[Screenshot grounding data]

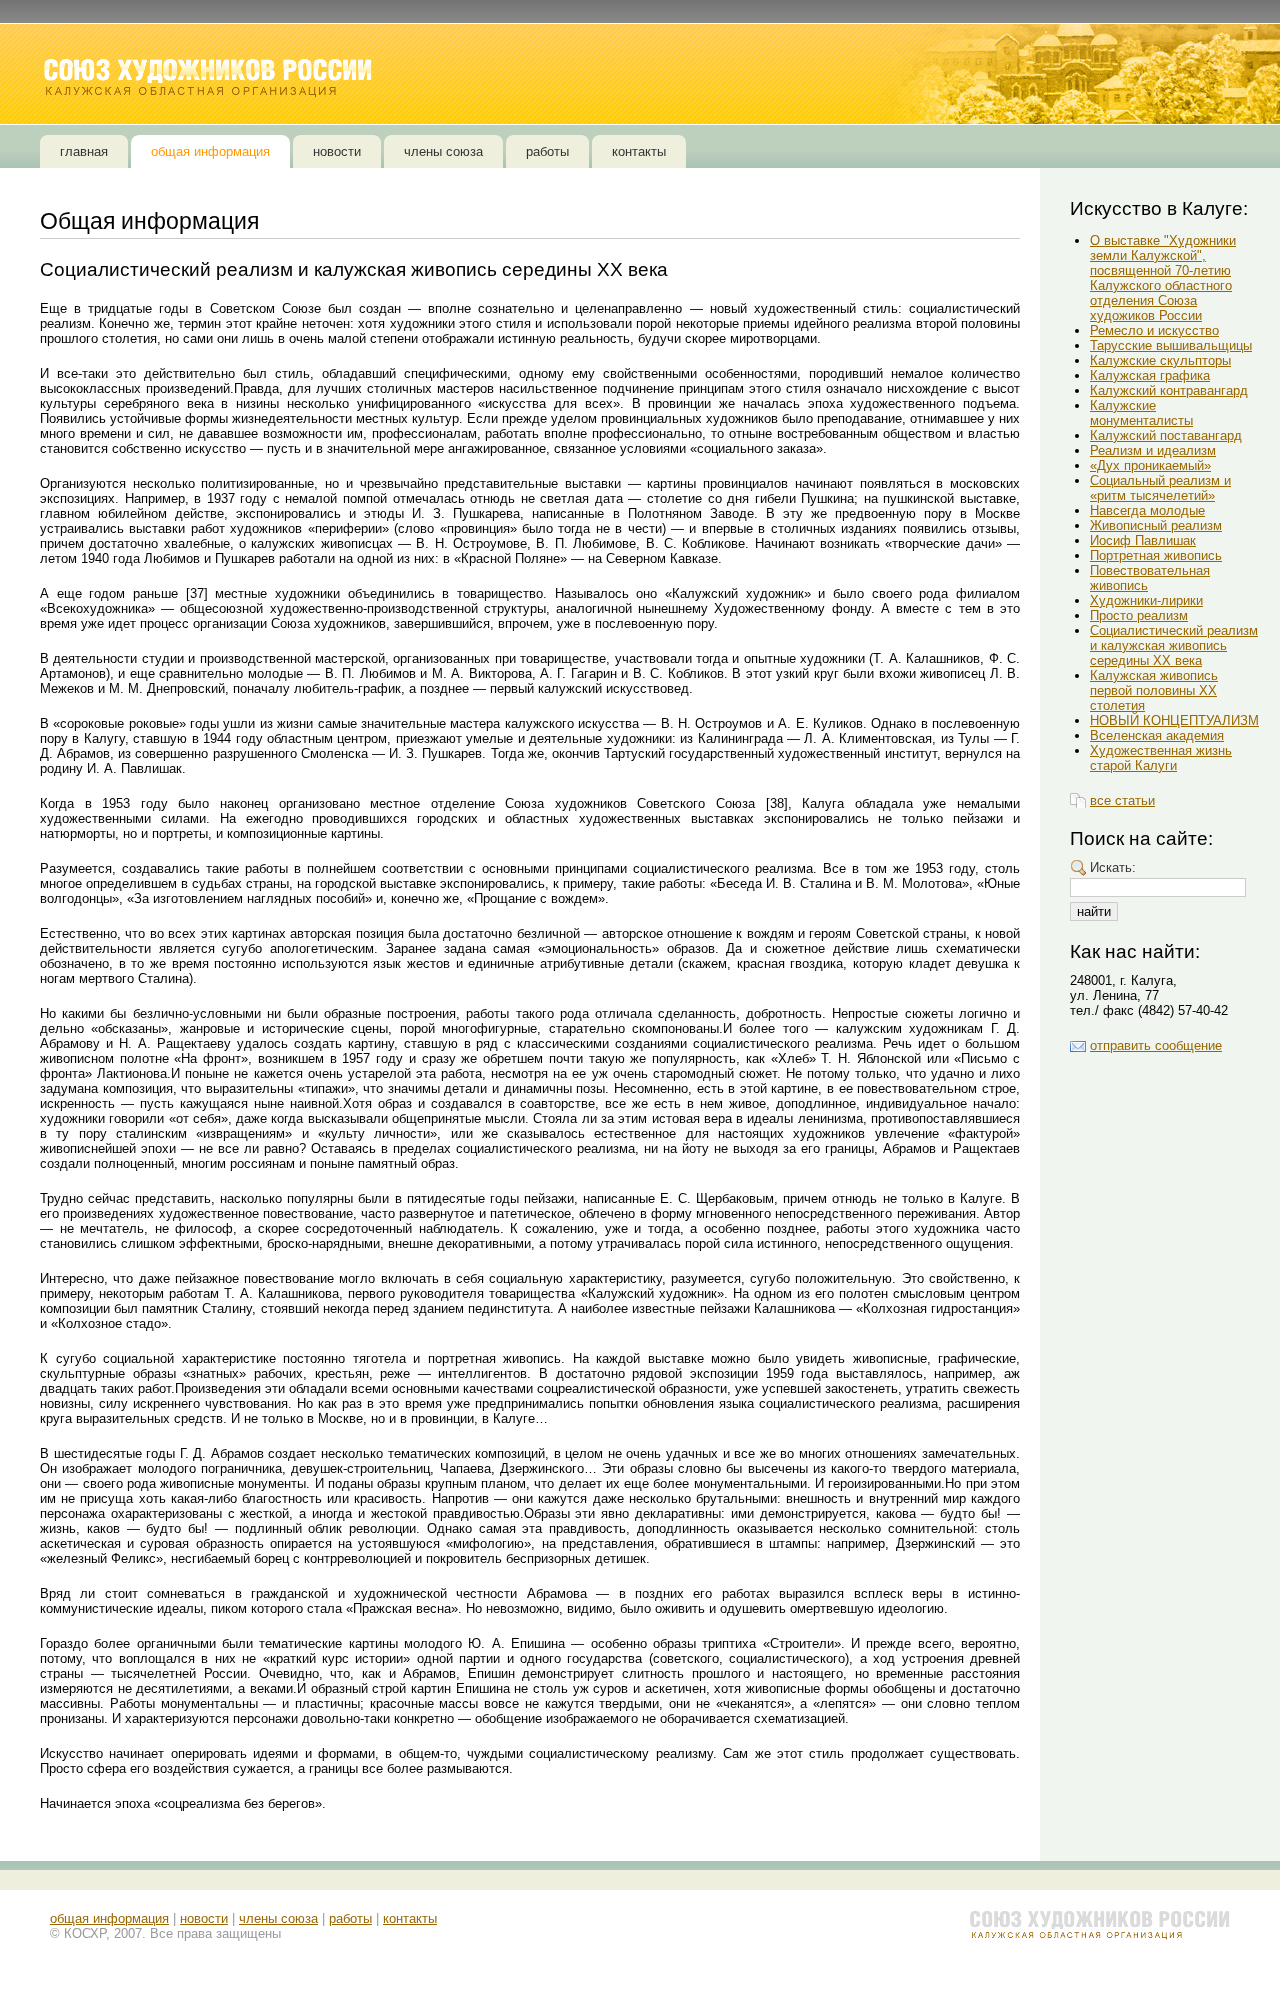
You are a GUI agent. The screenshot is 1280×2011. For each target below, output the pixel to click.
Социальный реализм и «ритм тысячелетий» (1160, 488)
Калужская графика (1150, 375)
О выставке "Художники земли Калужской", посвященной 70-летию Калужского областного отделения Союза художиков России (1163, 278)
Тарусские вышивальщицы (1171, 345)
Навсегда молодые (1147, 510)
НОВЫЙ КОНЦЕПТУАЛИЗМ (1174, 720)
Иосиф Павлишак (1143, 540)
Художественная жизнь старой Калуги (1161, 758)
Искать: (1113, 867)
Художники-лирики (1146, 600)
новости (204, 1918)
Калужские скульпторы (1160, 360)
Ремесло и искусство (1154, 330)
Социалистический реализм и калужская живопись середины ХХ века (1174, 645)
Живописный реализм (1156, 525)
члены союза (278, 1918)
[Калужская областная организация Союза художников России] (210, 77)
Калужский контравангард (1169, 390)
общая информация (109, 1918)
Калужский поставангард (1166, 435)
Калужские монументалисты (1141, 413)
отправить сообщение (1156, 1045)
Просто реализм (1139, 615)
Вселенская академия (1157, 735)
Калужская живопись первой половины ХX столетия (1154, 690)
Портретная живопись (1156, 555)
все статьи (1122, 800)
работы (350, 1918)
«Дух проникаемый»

WHAT TO PRODUCE. From the line with "Иосиф Павлишак (1143, 540)" to the final line of the entries above, return every line exactly as written.

TASK RESPONSE.
Иосиф Павлишак (1143, 540)
Художественная жизнь старой Калуги (1161, 758)
Искать: (1113, 867)
Художники-лирики (1146, 600)
новости (204, 1918)
Калужские скульпторы (1160, 360)
Ремесло и искусство (1154, 330)
Социалистический реализм и калужская живопись середины ХХ века (1174, 645)
Живописный реализм (1156, 525)
члены союза (278, 1918)
[Калужская областная организация Союза художников России] (210, 77)
Калужский контравангард (1169, 390)
общая информация (109, 1918)
Калужский поставангард (1166, 435)
Калужские монументалисты (1141, 413)
отправить сообщение (1156, 1045)
Просто реализм (1139, 615)
Вселенская академия (1157, 735)
Калужская живопись первой половины ХX столетия (1154, 690)
Портретная живопись (1156, 555)
все статьи (1122, 800)
работы (350, 1918)
«Дух проникаемый»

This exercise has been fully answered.